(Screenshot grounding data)
###

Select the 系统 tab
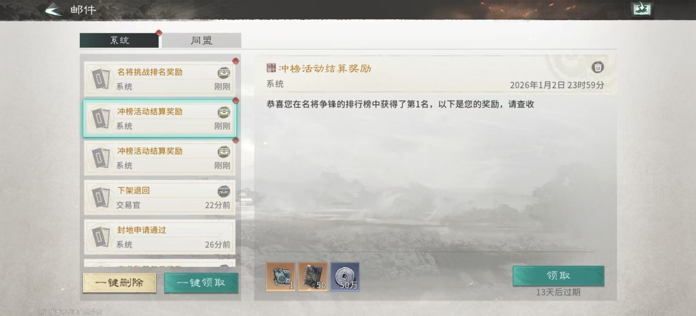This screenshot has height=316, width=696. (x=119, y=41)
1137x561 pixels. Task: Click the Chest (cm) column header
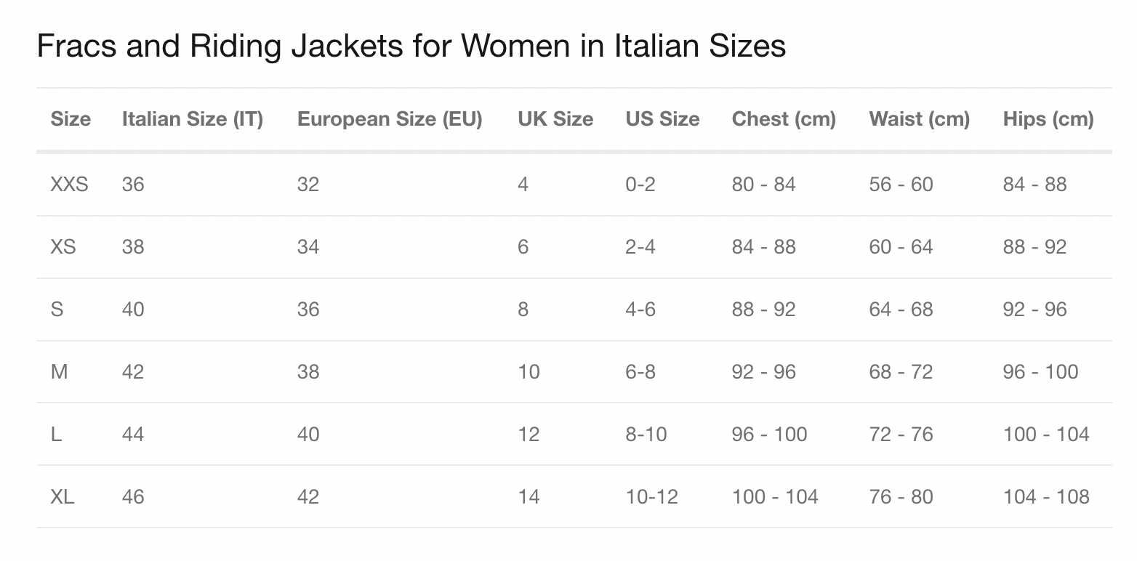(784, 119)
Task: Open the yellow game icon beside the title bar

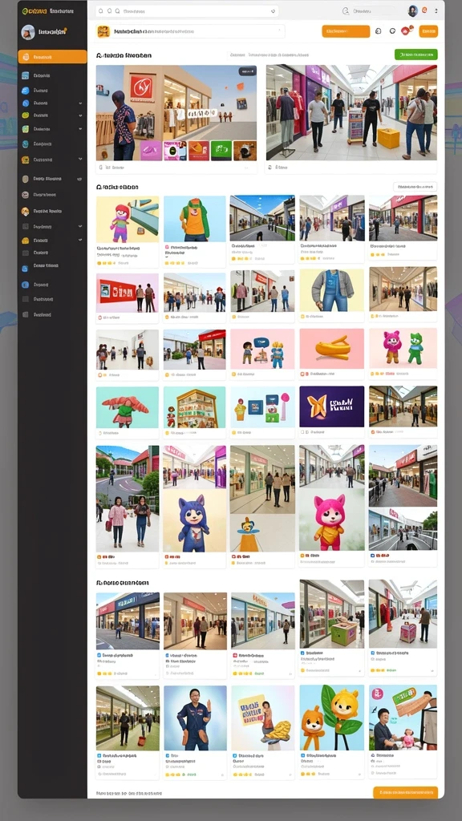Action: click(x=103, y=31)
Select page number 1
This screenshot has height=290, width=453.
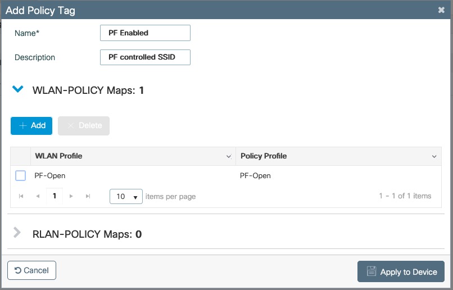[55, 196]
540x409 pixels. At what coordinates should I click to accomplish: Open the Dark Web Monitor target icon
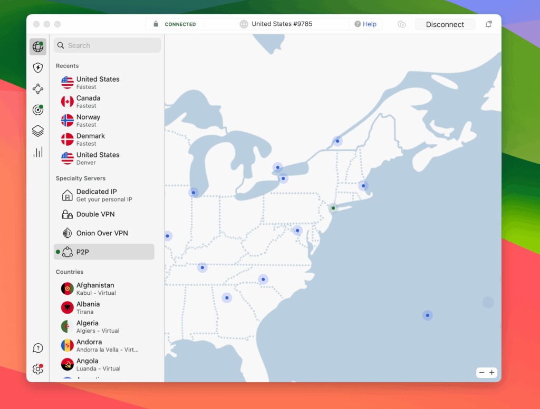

###

__About this task__: Keep the pictures out and print all the records exactly as they are.

__Written solution__:
Select the 系统 tab
This screenshot has height=316, width=696. (x=119, y=41)
1137x561 pixels. Task: Click the Chest (cm) column header
(784, 119)
Task: Open the yellow game icon beside the title bar

Action: click(x=103, y=31)
Select page number 1
This screenshot has height=290, width=453.
[55, 196]
540x409 pixels. At what coordinates should I click to accomplish: Open the Dark Web Monitor target icon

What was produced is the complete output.